According to HackerNews, Raccoon Attack allows hackers to break TLS encryption “under certain conditions” and “read sensitive information. Researchers have determined that type of attack is very difficult to execute as it relies on very precise timing measurements and on a specific configuration to be exploited.”
This is not the first kind of attack to exploit time measurements to break into cryptosystems. In fact, in July of 2020 researchers from DistriNet Research Group and New York University Abu Dhabi discovered a new method of timing attack that they called Timeless Timing Attacks.
The Raccoon Attack was discovered by a group of researchers who have subsequently published their findings in a technical paper and corresponding website.
What is Diffie-Hellman and why is it important?
Published in 1976, Diffie-Hellman (or DH) was the first widely used method of safely deploying and exchanging keys over an insecure channel. The algorithm allows two people who have never met to safely create a shared key. It was mostly used for TLS protocols but today the RSA algorithm is the standard as it is capable of signing public certificates whereas DH key exchange is not.
Raccoon targets the DH key exchange that happens during the TLS handshake. Specifically, it takes note of the time it takes the server to respond to the client and uses that information to decipher the secret key and therefore decrypt the content originally shared.
It might sound simple enough, but there’s a fairly long list of conditions under which a Raccoon Attack can occur:
- The hacker needs to be close to the target due to the precise timing measurements
- The victim needs to be using Diffie-Hellman as the cryptographic algorithm
- The server has to be reusing ephemeral keys (DHE mode)
- Only TLS 1.2 and below are affected
- The attacker also needs to observe the original connection
- If successful the hacker will not receive the private key, so will need to perform this for each connection they want to attack
As you can see, this kind of attack is relatively difficult to execute. Nevertheless, it is a vulnerability that clearly needed to be addressed. Which brings us to the question every IT leader and admin wants to know.
Should you be worried about this attack?
In short, no. As the team who discovered the attack put it, “Raccoon is a complex timing attack and it is very hard to exploit. It requires a lot of stars to align to decrypt a real-world TLS session.”

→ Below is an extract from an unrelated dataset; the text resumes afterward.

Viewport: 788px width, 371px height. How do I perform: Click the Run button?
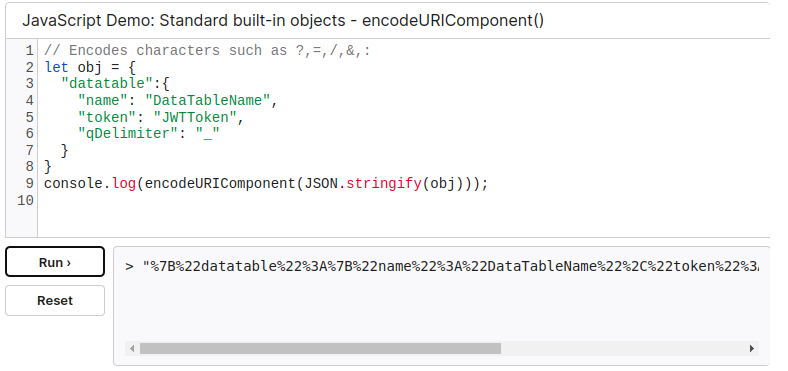click(x=55, y=261)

And from the client side there is not much you can do about it apart from not support DH (E) cipher suites. Modern browsers do not support this anymore, with Firefox being the last to support it in Firefox 78 released in June 2020.

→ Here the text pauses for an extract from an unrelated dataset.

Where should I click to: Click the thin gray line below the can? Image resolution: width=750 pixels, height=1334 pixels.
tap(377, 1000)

Since the reuse of the ephemeral key is critical in Raccoon Attack, several clients chose to change the way it’s handled. From HackerNews: “F5, Microsoft, Mozilla, and OpenSSL have all released patches to thwart the attack by addressing the concern with ephemeral key reuse. For its part, Mozilla has turned off DH and DHE cipher suites in its Firefox browser, and Microsoft's advisory recommends customers to disable TLS_DHE.”
While Raccoon Attack may not pose an imminent threat to you, this is not to say you shouldn’t care. When it comes to any kind of cyber attack, awareness is critical. We are living in unprecedented times – no matter how overused the phrase – and businesses of all sizes in all industries must remain hyper-aware. Just like a hungry raccoon scouring dark suburban streets for any unsecured trash can, malicious actors are looking for any opportunity “in.”